US President Barack Obama said on Friday that regulators would look for ways to prevent a repeat of Thursday’s mysterious stock market meltdown, adding to expectations the US government will make new regulations to curb runaway computer trading.
More than a day after a nearly 1,000-point drop in the Dow, the government had not publicly pinpointed the reasons.
Growing concern about the Greek debt crisis, exacerbated by a spike in the yen, may have caused computerized trading programs to dump US stocks. Initial theories had focused on an individual trader erroneously entering an order, known as “fat finger” on Wall Street.
“The regulatory authorities are evaluating this closely with a concern for protecting investors and preventing this from happening again,” said Obama, who called the sell-off “unusual market activity” when he spoke to reporters.
More than 50 people were working on the investigation into the night on Friday — some who have slept for only two hours since Thursday’s plunge — but regulators still do not know whether it started outside or within equity markets, a government source close to the probe said.
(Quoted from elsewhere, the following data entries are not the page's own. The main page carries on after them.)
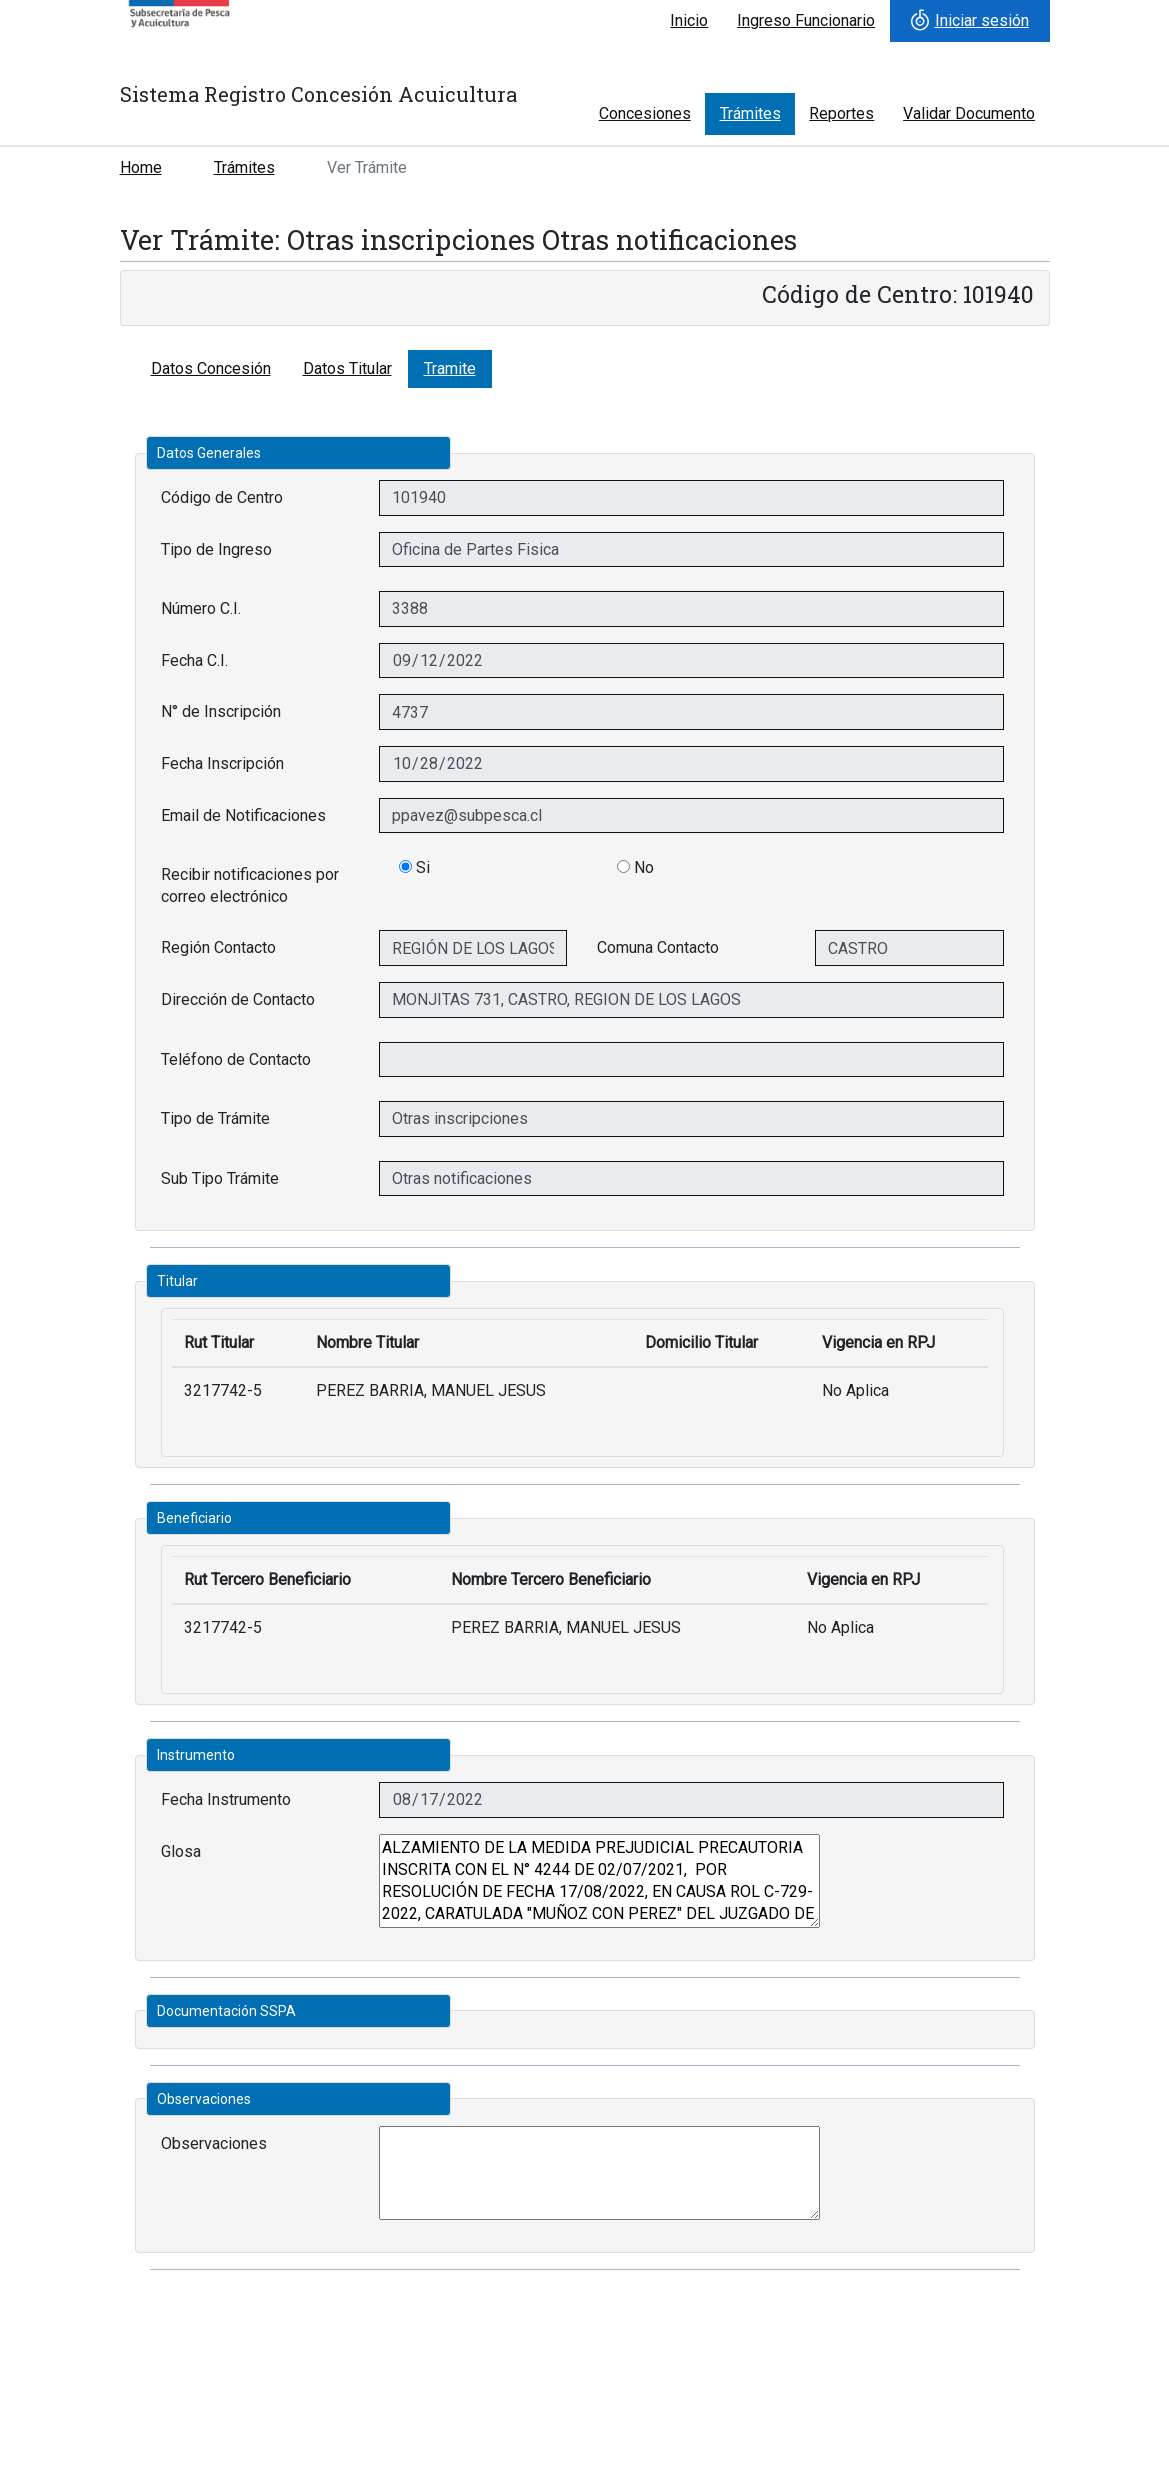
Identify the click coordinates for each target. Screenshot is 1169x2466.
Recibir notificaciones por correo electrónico (250, 885)
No (635, 867)
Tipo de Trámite (215, 1118)
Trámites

Politico, a news organization that covers US politics and government, said regulators were eyeing a series of high-volume trades in S&P futures in Chicago as the trigger.
Whatever the cause, the biggest-ever intraday point drop in the Dow stoked outrage among investors and politicians already up in arms over Wall Street’s role in the global recession.
“We should expect the regulators to use every tool available to them to lower the speed limit on financial markets, and especially on banks,” said Mohamed El-Erian, chief executive of Pacific Investment Management Co. “You will see regulation, taxation and enforcement all being used.”
Democratic senators Ted Kaufman and Mark Warner called for an amendment to the financial reform bill, asking US regulators to report on the causes of Thursday’s market plunge and whether circuit breakers are needed for computer-driven trading.
“A temporary US$1 trillion drop in market value is an unacceptable consequence of a software glitch,” Kaufman and Warner said in a letter to Christopher Dodd, chairman of the Senate Banking Committee.
EU market supervisors agreed on Friday to intensify monitoring because of wild stock and derivative swings.
The Dow industrials finished down 3.2 percent on Thursday. The index lost 1.3 percent on Friday, but there was no sign of the kind of selling that wracked the market on Thursday.
While the reasons behind the market swoon remained unclear, one senior portfolio manager at a large corporate pension plan speculated the move could have been set off by an algorithm responding to a spike in the yen, first against the euro, then against the dollar.
That in turn may have touched off computer orders to dump large amounts of stock more or less instantaneously, the manager said.
“That set off a nuclear process of one order banging into the next and exploding,” he said. “At the end of the day, the fault lies with poor programming and lack of intelligent human override.”
The Securities and Exchange Commission and the Commodities Futures Trading Commission said they were examining the reasons behind the sell-off, and “scrutinizing the extent to which disparate trading conventions and rules across various markets may have contributed to the spike in volatility.”
There are two issues for regulators and exchanges. One is to ensure that the same kind of rapid sell-off does not happen again; the other is to determine if someone in the market was trying to take advantage of the situation.
NASDAQ OMX Group will push for a marketwide circuit breaker based on individual stocks, chief executive Robert Greifeld said. Duncan Niederauer, chief executive of NYSE parent NYSE Euronext, touted his exchange’s use of a lever that slows down floor trading.